PAGE:
+===+

Lee Konitz (as), Brad Meldhau (p), Charlie Haden (cb), Paul Motian (dm)

 Lee-Konitz-Brad-Mehldau-Charlie-Haden-Paul-Motian-Live-At-B.jpg

Le Birdland a toujours été un de ces lieux magiques dans l’histoire du jazz. Il s’y est tenu des concerts mémorables. Petit club mythique s’il en est, le club après avoir été situé tout proche de la fameuse 52ème rue, a réouvert en 2008 dans la 44ème. Le club a toujours inspiré les plus grands et certains ont notamment en mémoire le légendaire Live at Birdland enregistré par Coltrane en 1963 ou encore les non moins légendaires sessions animées par Art Blakey e ses Messengers.

Et c’est dans ce temple sacré de la musique qu’ont été réunis ce soir de décembre 2009, 4 légendes absolues du jazz : Lee Konitz (84 ans), Charlie Haden (74 ans), Paul Motian (80 ans) et le tout petit dernier, Brad Meldhau (41 ans) pour une de ces rencontres au sommet dont on se dit qu’une telle brochette de all-stars, sans réel projet commun, (mais avec une même histoire en partage) peut donner leu au meilleur comme au pire. Peut aboutir à une rencontre sublimée ou à un simple gig.

Et c’est la première solution qui s’inscrit définitivement dans le marbre. Sur un matériau basique, celui des grands standards du real book, Konitz rencontre Meldhau et réciproquement. Tout y est certes très formaté, très, trop certainement. Les structures s’enchaînent  et chacun prend son chorus à tour de rôle montrant l’un après l’autre sa science incroyable de l’harmonie que le pianiste dispute à l’alto. Les thèmes sont issus d’un répertoire archi connu et rebattu. Et pourtant, la magie opère immanquablement. Dans cette forme, dans ce format dont on n’attend aucune révélation, la musique se révèle avec sa part d’inattendu, de surprise, affichant de la part des musiciens une inattendue et  fantastique liberté.

+===+

EXTRAITS DE DONNÉES:
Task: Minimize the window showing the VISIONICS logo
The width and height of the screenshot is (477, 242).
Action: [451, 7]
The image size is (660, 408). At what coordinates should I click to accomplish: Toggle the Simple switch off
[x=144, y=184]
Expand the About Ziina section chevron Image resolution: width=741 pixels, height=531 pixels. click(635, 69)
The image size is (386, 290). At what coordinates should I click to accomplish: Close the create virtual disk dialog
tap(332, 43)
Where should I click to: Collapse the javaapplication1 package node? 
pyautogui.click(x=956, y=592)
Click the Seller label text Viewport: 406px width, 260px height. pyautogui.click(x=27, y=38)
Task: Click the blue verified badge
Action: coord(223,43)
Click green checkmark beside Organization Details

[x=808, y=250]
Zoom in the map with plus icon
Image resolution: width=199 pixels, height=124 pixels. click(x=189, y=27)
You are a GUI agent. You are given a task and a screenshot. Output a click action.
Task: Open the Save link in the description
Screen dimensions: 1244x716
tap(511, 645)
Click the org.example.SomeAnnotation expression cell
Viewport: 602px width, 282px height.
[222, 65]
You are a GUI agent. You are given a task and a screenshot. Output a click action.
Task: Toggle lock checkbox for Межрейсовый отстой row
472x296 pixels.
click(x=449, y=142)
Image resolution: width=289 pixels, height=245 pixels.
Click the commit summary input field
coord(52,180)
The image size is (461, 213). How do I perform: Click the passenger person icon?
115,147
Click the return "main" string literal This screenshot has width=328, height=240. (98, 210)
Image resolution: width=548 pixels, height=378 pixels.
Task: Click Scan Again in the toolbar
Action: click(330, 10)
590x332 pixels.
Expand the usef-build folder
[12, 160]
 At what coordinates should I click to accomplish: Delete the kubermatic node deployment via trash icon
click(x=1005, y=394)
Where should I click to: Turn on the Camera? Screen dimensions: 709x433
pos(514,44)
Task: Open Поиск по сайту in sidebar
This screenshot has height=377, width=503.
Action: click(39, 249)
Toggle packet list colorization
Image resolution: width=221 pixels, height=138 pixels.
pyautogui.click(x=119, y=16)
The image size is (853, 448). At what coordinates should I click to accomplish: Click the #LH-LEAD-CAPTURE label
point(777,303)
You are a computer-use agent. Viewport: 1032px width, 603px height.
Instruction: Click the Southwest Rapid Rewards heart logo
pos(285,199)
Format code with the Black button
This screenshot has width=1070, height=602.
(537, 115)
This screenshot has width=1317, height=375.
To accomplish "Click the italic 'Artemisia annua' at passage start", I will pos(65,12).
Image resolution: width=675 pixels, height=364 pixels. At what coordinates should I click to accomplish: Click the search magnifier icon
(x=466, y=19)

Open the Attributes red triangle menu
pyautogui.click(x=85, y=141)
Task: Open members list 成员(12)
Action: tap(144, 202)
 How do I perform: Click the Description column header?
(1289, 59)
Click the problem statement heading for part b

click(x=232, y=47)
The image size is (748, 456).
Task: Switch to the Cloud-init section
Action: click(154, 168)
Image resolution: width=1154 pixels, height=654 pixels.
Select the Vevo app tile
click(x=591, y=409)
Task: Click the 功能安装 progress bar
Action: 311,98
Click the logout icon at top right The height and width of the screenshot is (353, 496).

+===+

CONSIGNE: Recopiez à l'identique le passage de la page qui débute aux mots « Lee Konitz (as), Brad » et s'arrête après les mots « e ses Messengers. ». Les entrées n'ont aucun lien avec la page.

RÉSULTAT ATTENDU:
Lee Konitz (as), Brad Meldhau (p), Charlie Haden (cb), Paul Motian (dm)

 Lee-Konitz-Brad-Mehldau-Charlie-Haden-Paul-Motian-Live-At-B.jpg

Le Birdland a toujours été un de ces lieux magiques dans l’histoire du jazz. Il s’y est tenu des concerts mémorables. Petit club mythique s’il en est, le club après avoir été situé tout proche de la fameuse 52ème rue, a réouvert en 2008 dans la 44ème. Le club a toujours inspiré les plus grands et certains ont notamment en mémoire le légendaire Live at Birdland enregistré par Coltrane en 1963 ou encore les non moins légendaires sessions animées par Art Blakey e ses Messengers.